Pick out every line in the records that contains the string "Select" and copy each one in full. Matching is case-sensitive.

***

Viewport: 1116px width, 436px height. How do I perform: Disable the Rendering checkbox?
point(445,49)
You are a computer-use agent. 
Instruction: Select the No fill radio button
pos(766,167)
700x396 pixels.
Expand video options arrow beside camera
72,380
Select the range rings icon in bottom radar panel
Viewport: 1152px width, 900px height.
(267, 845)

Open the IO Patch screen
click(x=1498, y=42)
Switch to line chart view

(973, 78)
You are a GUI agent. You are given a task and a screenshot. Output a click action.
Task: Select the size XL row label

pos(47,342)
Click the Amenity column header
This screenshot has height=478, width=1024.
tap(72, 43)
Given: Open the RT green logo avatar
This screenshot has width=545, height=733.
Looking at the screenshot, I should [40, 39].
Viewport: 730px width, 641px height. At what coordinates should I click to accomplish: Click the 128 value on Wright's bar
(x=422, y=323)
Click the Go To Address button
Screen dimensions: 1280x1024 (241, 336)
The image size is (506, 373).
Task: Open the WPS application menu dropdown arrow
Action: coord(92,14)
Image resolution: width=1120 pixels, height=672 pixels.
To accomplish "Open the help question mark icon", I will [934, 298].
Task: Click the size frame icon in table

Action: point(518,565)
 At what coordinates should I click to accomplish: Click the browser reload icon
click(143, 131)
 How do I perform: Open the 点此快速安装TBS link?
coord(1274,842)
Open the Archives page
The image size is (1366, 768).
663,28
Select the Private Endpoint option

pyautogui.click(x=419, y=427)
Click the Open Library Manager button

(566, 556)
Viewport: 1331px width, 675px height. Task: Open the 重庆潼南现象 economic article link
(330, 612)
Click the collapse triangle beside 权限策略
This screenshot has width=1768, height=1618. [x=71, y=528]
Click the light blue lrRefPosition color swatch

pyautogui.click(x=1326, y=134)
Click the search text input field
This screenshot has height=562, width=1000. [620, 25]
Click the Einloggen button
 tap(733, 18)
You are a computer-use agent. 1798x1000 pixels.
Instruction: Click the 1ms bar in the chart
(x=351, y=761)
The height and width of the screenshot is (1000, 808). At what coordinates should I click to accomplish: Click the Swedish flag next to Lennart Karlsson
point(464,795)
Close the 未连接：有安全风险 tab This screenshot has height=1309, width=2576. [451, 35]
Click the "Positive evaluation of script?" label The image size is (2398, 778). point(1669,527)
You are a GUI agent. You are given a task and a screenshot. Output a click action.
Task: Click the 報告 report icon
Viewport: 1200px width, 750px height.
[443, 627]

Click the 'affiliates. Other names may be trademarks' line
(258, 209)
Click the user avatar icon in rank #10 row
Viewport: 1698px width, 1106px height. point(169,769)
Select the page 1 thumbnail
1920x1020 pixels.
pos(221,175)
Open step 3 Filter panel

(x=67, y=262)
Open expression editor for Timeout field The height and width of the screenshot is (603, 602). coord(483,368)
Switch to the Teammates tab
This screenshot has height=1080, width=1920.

***

■ Response below ■
Instruction: Select the No fill radio button
Select the range rings icon in bottom radar panel
Task: Select the size XL row label
Select the Private Endpoint option
Select the page 1 thumbnail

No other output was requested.